Why doesn't the MoD work out a simple procedure whereby this is done? Maybe because it hates to say sorry. Among complainants who won compensation cases against the MoD - now costing the ministry £100m a year - only 14 per cent received an apology.

And then, of course, there is Gulf War syndrome. The MoD has been doggedly denying the existence of such a syndrome since the Gulf War in 1991, even though a recent court appeal upheld Shaun Rusling's right to have such a diagnosis listed on his war pension. Now, having learned virtually nothing from their experience in 1991, the MoD is already receiving a wave of writs from those claiming to have contracted the syndrome the second time around.

Instead, the MoD prefers to talk in terms of "symptoms and signs of ill-defined conditions". But actually it is the MoD itself which is displaying such symptoms.

From rifles that didn't work in Afghanistan, to radios that didn't work in Kosovo, from the piecemeal ordering of Apache helicopters and equipment to the game of media-tag that led up to the death of David Kelly, all these and more point to the ill-defined condition being a malaise at the MoD.

Maybe some of it is in the name of the department alone, because the MoD is just too defensive. Formed during the Cold War, in 1964, from the war office, the Admiralty, the old ministry of defence, the air ministry and the ministry for aviation supply, it has become shadowy and unaccountable, secretive in all situations.

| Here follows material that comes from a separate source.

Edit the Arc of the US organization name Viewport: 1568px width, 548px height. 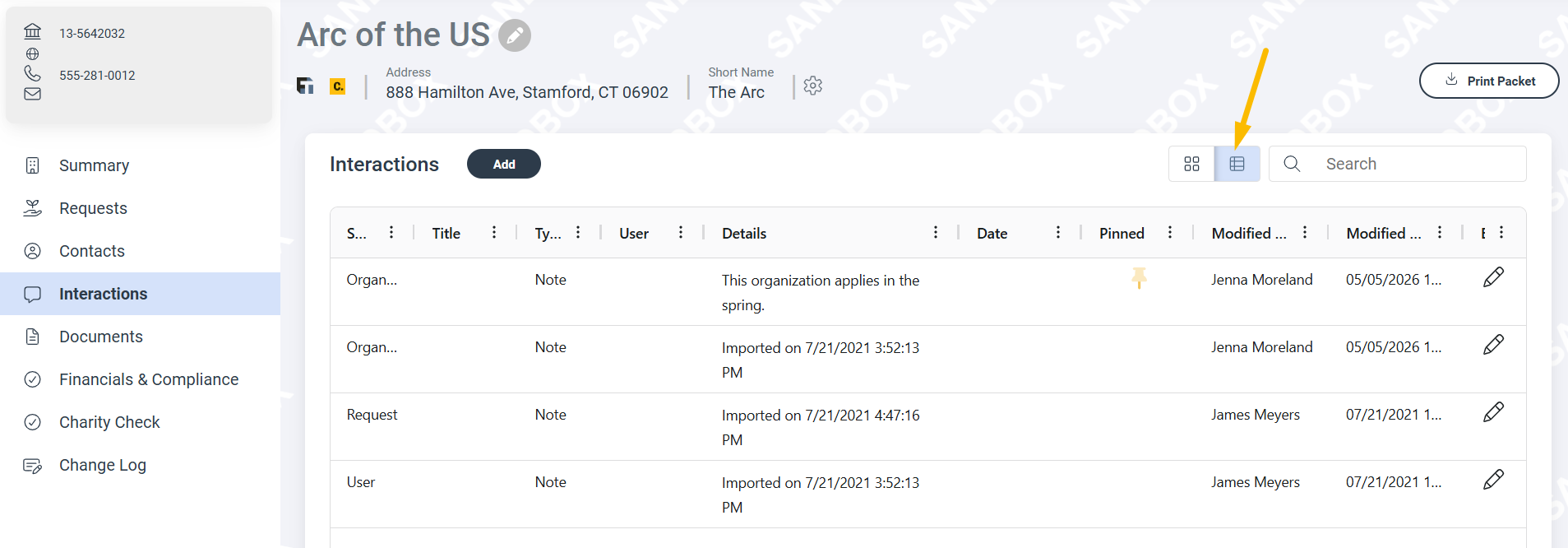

Its value in the warp and weft of government and policy shaping is as the gatherer of intelligence. Such mundane matters as life and death, troop morale and behaviour, illness or disability suffered in the course of duty, or plain old-fashioned equipping of the forces, all seem secondary to this powerful and mysterious function.

Further, the MoD seems to have developed the idea that all of its functions should be secretive and unanswerable.

If protecting that status means letting the dead take the blame, no one at the ministry appears to mind. The parents of the young people who died in Deepcut deserve the support of us all. Because all of this, not just a local problem in a large anonymous barracks, is what they are up against.